Détail du tableau "Le Voyageur contemplant une mer de nuages" - Cultea

Des destinations classiques et « exotiques »

Le Grand Tour s’exerçait généralement dans les pays d’Europe de l’Ouest. Le voyageur réalisait un parcours qui passait toujours par l’Italie et qui pouvait ensuite traverser la France, l’Allemagne, la Grèce ou les Pays-Bas. À noter que certains poussaient plus loin en allant jusqu’au Proche-Orient ou en Perse. Ainsi, le voyage était majoritairement terrestre.

Au retour, le voyage avait une fonction sociale. En effet, il affirmait la fortune et la culture du voyageur avant son départ et à son retour. Comme le souligne le magazine ProAntic :

« Le but du voyage n’était pas d’aller voir autre chose, d’aller se forger une culture propre, mais d’aller voir ce qui devait être vu, de se forger une culture commune. L’important était de pouvoir au retour partager des anecdotes et des souvenirs. C’était pour cette raison que l’on visitait toujours les mêmes hauts lieux culturels.
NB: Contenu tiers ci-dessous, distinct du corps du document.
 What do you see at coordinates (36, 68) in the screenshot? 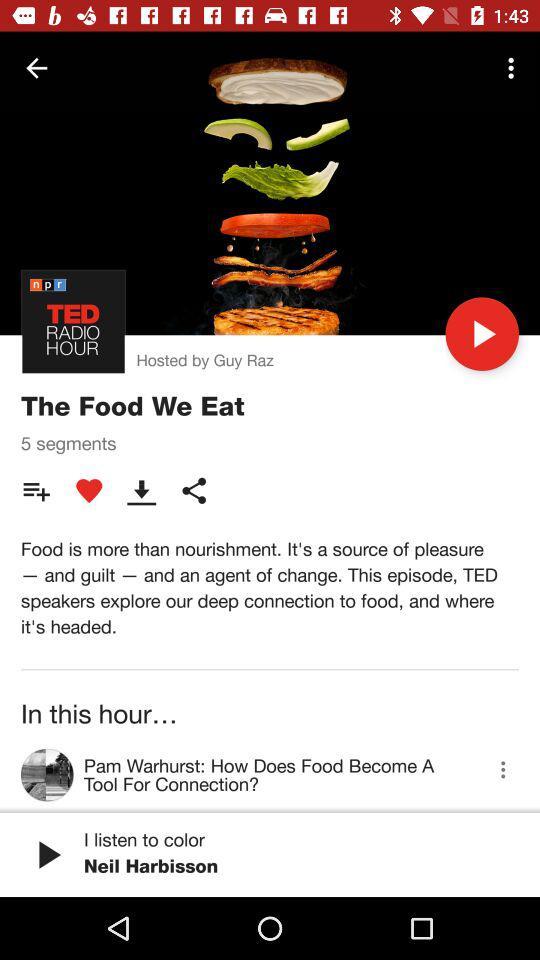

Le récit de voyage avait alors une fonction importante, celle de faire reconnaître cette expérience acquise et cette culture commune qui renforceraient les liens sociaux. »

Cette pratique a d’ailleurs beaucoup profité au monde de l’art en Occident. Les jeunes hommes affectionnaient particulièrement le fait de rapporter des œuvres des pays visités. On retrouve ainsi de nombreux amateurs d’art dans les voyageurs. Certains ont produit eux-mêmes une littérature de voyage ou des peintures. C’est le cas, entre autres, de Montesquieu, de Condorcet, de Goethe, du marquis de Sade, de Stendhal ou encore de Madame de Staël.

Frederic Edwin Church, Parthenon - Cultea

Quid de l’automobile ?

Certains l’auront peut-être remarqué, on retrouve la notion de Grand Tour dans l’automobile. Remplacé par le terme Grand Tourisme (de l’italien Gran Turismo), le terme est aujourd’hui principalement marketing. Le sigle GT signifiant bien souvent que vous avez beaucoup de chevaux sous le capot. En revanche, lorsque le terme fut repris au XXe siècle, il portait toujours en lui cette consonance noble. Il s’agissait alors pour les fabricants d’affirmer que leur véhicule permettait à son acquéreur de réaliser un Grand Tour. Ce dernier investissait dans un outil fiable, puissant, confortable et distingué !

Il y a évidemment de surcroit tout un contexte culturel du développement du tourisme au XXe siècle. Dès les débuts industriels de l’automobile, les constructeurs se sont posés la question de savoir s’il fallait rester « pratique » ou si l’on pouvait développer des véhicules de « loisir ». Ainsi, pour répondre à la question, ils se sont fait la réflexion suivante : il y a probablement un public de bourgeois prêt à dépenser plus d’argent dans une automobile si celle-ci offre le confort, la puissance et la fiabilité nécessaire pour entreprendre de grands voyages. C’est ainsi qu’est né le Gran Turismo. Il s’agissait de répondre à un besoin de distinction et de confort d’un public aisé.

Aujourd’hui, l’émission automobile éponyme produite par Amazon Prime Video en reprend quelque peu les codes et l’esprit. De plus, animé par les anciens de Top Gear UK, le programme est à mourir de rire !

Bien que la pratique du voyage et du tourisme se soit grandement démocratisée, le voyage reste une richesse. Si le Grand Tour n’avait originellement pas pour but de s’ouvrir à d’autres cultures et voir de nouvelles choses, il a permis à de nombreux artistes de s’épanouir pleinement.